═════ Page extract ═════

My son appeared in the doorway decked out in his uniform and shinguards. His hair flopped in his face and asked, “Dad, who am I battling today?”
Me and my husband both laughed a little and I made a mental note to do a better job of limiting his video game time. 
He looked confused and asked another question, “It is a game right?”
My husband finally responded and said, “I don’t know Owen, I haven’t looked a the schedule yet. And this isn’t Pokemon, just ask who you are playing against.”

He was completely satisfied by this answer, however, I was not going to let a moment for complete cheesiness pass me by. I decided to impart a life lesson on my son which he absolutely did not want.

I told him that he was in fact battling someone today. In that really cute almost too big uniform with socks that went well over his knees.
So again he asked who?
I told him he was battling himself.
He looked at me like I was crazy, which by age nine is a look he has had a lot of time perfecting. I can not imagine what the teenage years have in store for me. I told him that regardless of what team he played against, he was trying to be better than he was the week before. He was battling to try his hardest. Play at his best. Keep going when he was tired and to get back up when he is knocked down. (Which is often). I told him that he can not always control the scoreboard, or the calls, or the opponent, but that he can always do his best to win the battle. 
Even if it means losing the game.

My son is the littlest.

═════

**Task brief:**
Can you retype the game-day passage word for word, from "I told him he" to "win the battle."?

═════ Data ═════

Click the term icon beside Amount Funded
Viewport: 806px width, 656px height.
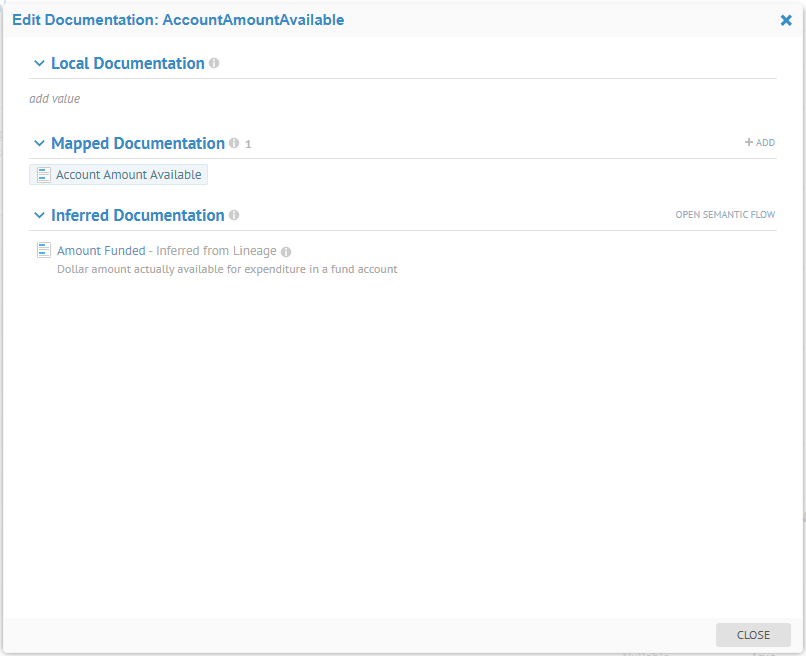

═════

**Correct result:**
I told him he was battling himself.
He looked at me like I was crazy, which by age nine is a look he has had a lot of time perfecting. I can not imagine what the teenage years have in store for me. I told him that regardless of what team he played against, he was trying to be better than he was the week before. He was battling to try his hardest. Play at his best. Keep going when he was tired and to get back up when he is knocked down. (Which is often). I told him that he can not always control the scoreboard, or the calls, or the opponent, but that he can always do his best to win the battle.